__DIRECTIONS__.
Copy out each line below verbatim, skipping any picture.

__ENTRIES SHOWN__.
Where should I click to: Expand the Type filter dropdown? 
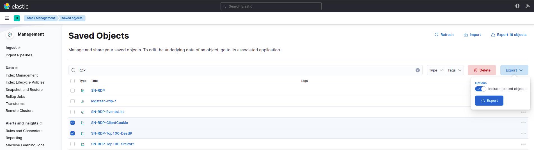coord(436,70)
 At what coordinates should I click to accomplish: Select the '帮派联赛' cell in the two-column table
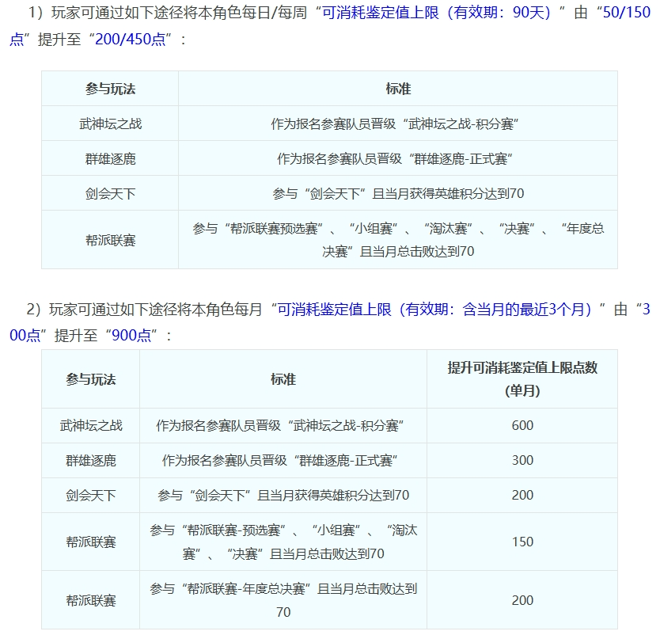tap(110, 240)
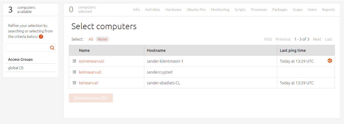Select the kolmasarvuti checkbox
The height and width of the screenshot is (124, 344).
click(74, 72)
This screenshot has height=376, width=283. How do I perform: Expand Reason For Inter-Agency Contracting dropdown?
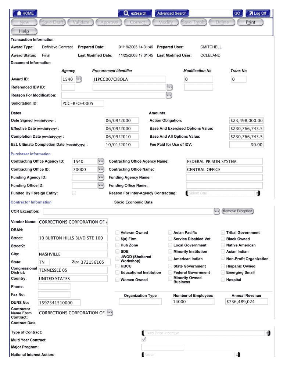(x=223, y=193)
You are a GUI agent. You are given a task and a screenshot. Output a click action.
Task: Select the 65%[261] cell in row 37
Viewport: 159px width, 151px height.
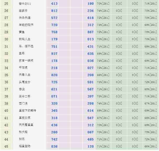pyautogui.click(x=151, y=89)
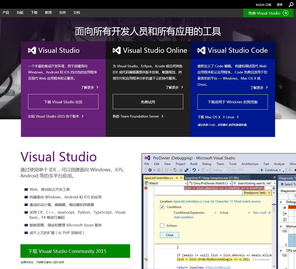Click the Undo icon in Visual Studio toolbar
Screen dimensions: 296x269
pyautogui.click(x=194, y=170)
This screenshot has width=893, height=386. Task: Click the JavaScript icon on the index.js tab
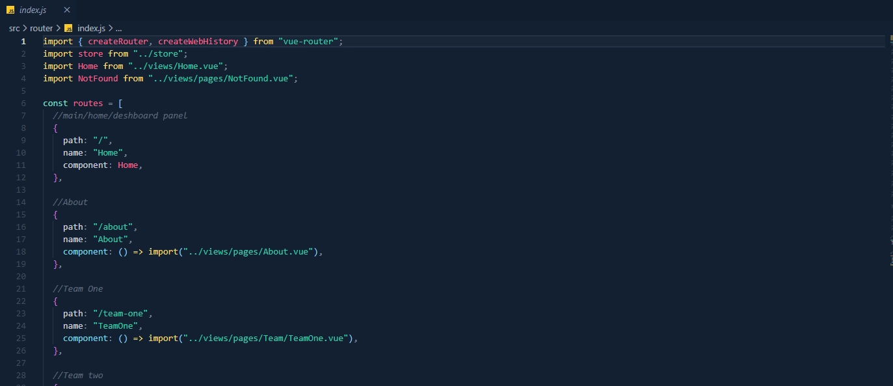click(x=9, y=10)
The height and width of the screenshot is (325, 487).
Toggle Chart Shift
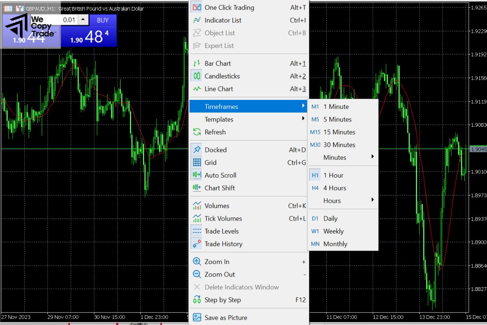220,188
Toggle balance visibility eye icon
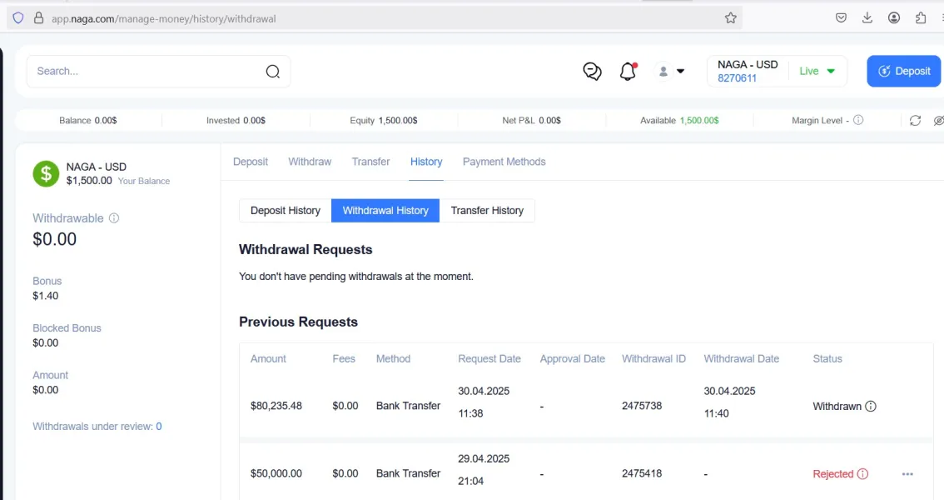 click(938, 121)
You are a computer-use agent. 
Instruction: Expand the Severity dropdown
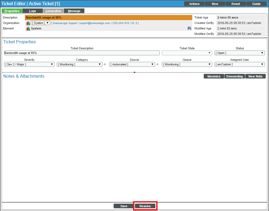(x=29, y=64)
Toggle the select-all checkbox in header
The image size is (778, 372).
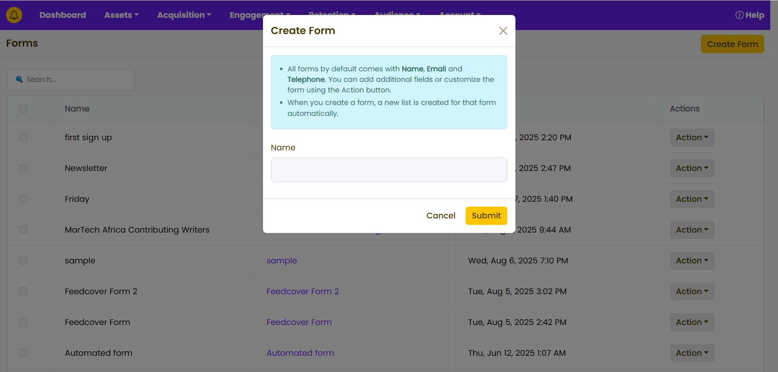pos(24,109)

__RESULT FOR THIS TASK__.
Where should I click to: Expand the Type filter dropdown? 
coord(436,70)
 At what coordinates should I click to accomplish: Select the '帮派联赛' cell in the two-column table
tap(110, 240)
Select the kolmasarvuti checkbox
The height and width of the screenshot is (124, 344).
click(74, 72)
This screenshot has height=376, width=283. How do I perform: Expand Reason For Inter-Agency Contracting dropdown?
(x=223, y=193)
You are a GUI agent. You are given a task and a screenshot. Output a click action.
Task: Select the 65%[261] cell in row 37
Viewport: 159px width, 151px height.
pyautogui.click(x=151, y=89)
Click the Undo icon in Visual Studio toolbar
Screen dimensions: 296x269
pyautogui.click(x=194, y=170)
This screenshot has width=893, height=386. Task: Click the JavaScript icon on the index.js tab
click(x=9, y=10)
The height and width of the screenshot is (325, 487).
Toggle Chart Shift
220,188
Toggle balance visibility eye icon
 click(938, 121)
You are a computer-use agent. 
Instruction: Expand the Severity dropdown
(x=29, y=64)
Toggle the select-all checkbox in header
The image size is (778, 372).
pos(24,109)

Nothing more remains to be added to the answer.